* Data extracted from a collection *
____

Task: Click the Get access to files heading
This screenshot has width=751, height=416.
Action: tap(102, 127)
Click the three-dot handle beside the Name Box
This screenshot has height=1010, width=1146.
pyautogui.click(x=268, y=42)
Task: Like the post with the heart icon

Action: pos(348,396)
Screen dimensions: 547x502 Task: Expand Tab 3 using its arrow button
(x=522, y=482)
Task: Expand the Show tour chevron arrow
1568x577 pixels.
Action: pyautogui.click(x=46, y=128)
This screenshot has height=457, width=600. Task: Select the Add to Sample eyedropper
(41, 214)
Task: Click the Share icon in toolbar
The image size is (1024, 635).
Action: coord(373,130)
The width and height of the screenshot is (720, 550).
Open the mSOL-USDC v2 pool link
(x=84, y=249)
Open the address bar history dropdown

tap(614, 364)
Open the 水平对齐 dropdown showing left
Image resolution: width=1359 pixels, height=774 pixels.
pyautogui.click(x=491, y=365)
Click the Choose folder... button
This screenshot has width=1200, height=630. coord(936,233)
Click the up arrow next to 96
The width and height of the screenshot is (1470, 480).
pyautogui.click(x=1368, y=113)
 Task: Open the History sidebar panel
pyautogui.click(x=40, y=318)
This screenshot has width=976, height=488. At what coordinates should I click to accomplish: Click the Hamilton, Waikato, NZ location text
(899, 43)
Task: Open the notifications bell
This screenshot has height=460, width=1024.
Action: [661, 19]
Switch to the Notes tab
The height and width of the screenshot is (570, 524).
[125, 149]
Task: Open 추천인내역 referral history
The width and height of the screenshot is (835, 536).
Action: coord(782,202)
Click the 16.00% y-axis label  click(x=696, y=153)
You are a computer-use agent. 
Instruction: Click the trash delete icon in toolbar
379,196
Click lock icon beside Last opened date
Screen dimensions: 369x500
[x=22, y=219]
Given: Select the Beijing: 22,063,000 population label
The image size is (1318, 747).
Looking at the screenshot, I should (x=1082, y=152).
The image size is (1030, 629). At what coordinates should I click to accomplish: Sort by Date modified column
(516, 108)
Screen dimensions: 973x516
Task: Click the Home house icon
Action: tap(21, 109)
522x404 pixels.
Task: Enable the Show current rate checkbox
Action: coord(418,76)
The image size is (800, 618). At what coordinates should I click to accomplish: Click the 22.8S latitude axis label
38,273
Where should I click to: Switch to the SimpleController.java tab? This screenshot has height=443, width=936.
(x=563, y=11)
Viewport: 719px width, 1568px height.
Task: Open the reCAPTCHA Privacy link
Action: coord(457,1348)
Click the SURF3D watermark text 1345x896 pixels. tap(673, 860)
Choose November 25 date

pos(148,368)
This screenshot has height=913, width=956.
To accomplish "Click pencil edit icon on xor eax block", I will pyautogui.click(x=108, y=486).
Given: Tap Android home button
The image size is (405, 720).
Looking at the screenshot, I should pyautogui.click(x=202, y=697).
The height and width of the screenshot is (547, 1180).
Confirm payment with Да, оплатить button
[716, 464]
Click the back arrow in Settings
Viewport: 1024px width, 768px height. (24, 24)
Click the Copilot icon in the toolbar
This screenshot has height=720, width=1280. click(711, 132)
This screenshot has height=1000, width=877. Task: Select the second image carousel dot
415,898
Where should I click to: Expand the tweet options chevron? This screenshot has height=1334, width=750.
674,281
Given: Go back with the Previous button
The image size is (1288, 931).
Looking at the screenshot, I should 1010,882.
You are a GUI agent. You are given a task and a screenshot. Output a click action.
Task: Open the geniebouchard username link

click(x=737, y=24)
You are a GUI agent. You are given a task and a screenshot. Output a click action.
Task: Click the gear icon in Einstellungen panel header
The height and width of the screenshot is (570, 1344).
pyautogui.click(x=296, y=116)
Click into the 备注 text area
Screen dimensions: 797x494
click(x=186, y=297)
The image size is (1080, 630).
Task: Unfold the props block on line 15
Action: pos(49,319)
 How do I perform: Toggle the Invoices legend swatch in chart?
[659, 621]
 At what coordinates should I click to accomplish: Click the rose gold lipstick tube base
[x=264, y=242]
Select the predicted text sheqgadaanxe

____

* PROMPT *
Line by line, retype the data exactly as written.

* TASK ANSWER *
Task: Click the Get access to files heading
This screenshot has width=751, height=416.
Action: tap(102, 127)
Click the three-dot handle beside the Name Box
This screenshot has height=1010, width=1146.
pyautogui.click(x=268, y=42)
Task: Like the post with the heart icon

Action: pos(348,396)
Screen dimensions: 547x502 Task: Expand Tab 3 using its arrow button
(x=522, y=482)
Task: Expand the Show tour chevron arrow
1568x577 pixels.
Action: pyautogui.click(x=46, y=128)
This screenshot has height=457, width=600. Task: Select the Add to Sample eyedropper
(41, 214)
Task: Click the Share icon in toolbar
The image size is (1024, 635).
Action: coord(373,130)
The width and height of the screenshot is (720, 550).
Open the mSOL-USDC v2 pool link
(x=84, y=249)
Open the address bar history dropdown

tap(614, 364)
Open the 水平对齐 dropdown showing left
Image resolution: width=1359 pixels, height=774 pixels.
pyautogui.click(x=491, y=365)
Click the Choose folder... button
This screenshot has width=1200, height=630. coord(936,233)
Click the up arrow next to 96
The width and height of the screenshot is (1470, 480).
pyautogui.click(x=1368, y=113)
 Task: Open the History sidebar panel
pyautogui.click(x=40, y=318)
This screenshot has width=976, height=488. At what coordinates should I click to accomplish: Click the Hamilton, Waikato, NZ location text
(899, 43)
Task: Open the notifications bell
This screenshot has height=460, width=1024.
Action: [661, 19]
Switch to the Notes tab
The height and width of the screenshot is (570, 524).
[125, 149]
Task: Open 추천인내역 referral history
The width and height of the screenshot is (835, 536).
Action: coord(782,202)
Click the 16.00% y-axis label  click(x=696, y=153)
You are a computer-use agent. 
Instruction: Click the trash delete icon in toolbar
379,196
Click lock icon beside Last opened date
Screen dimensions: 369x500
[x=22, y=219]
Given: Select the Beijing: 22,063,000 population label
The image size is (1318, 747).
Looking at the screenshot, I should (x=1082, y=152).
The image size is (1030, 629). At what coordinates should I click to accomplish: Sort by Date modified column
(516, 108)
Screen dimensions: 973x516
Task: Click the Home house icon
Action: tap(21, 109)
522x404 pixels.
Task: Enable the Show current rate checkbox
Action: coord(418,76)
The image size is (800, 618). At what coordinates should I click to accomplish: Click the 22.8S latitude axis label
38,273
Where should I click to: Switch to the SimpleController.java tab? This screenshot has height=443, width=936.
(x=563, y=11)
Viewport: 719px width, 1568px height.
Task: Open the reCAPTCHA Privacy link
Action: coord(457,1348)
Click the SURF3D watermark text 1345x896 pixels. tap(673, 860)
Choose November 25 date

pos(148,368)
This screenshot has height=913, width=956.
To accomplish "Click pencil edit icon on xor eax block", I will pyautogui.click(x=108, y=486).
Given: Tap Android home button
The image size is (405, 720).
Looking at the screenshot, I should pyautogui.click(x=202, y=697).
The height and width of the screenshot is (547, 1180).
Confirm payment with Да, оплатить button
[716, 464]
Click the back arrow in Settings
Viewport: 1024px width, 768px height. (24, 24)
Click the Copilot icon in the toolbar
This screenshot has height=720, width=1280. click(711, 132)
This screenshot has height=1000, width=877. Task: Select the second image carousel dot
415,898
Where should I click to: Expand the tweet options chevron? This screenshot has height=1334, width=750.
674,281
Given: Go back with the Previous button
The image size is (1288, 931).
Looking at the screenshot, I should 1010,882.
You are a GUI agent. You are given a task and a screenshot. Output a click action.
Task: Open the geniebouchard username link

click(x=737, y=24)
You are a GUI agent. You are given a task and a screenshot. Output a click action.
Task: Click the gear icon in Einstellungen panel header
The height and width of the screenshot is (570, 1344).
pyautogui.click(x=296, y=116)
Click into the 备注 text area
Screen dimensions: 797x494
click(x=186, y=297)
The image size is (1080, 630).
Task: Unfold the props block on line 15
Action: pos(49,319)
 How do I perform: Toggle the Invoices legend swatch in chart?
[659, 621]
 At what coordinates should I click to accomplish: Click the rose gold lipstick tube base
[x=264, y=242]
Select the predicted text sheqgadaanxe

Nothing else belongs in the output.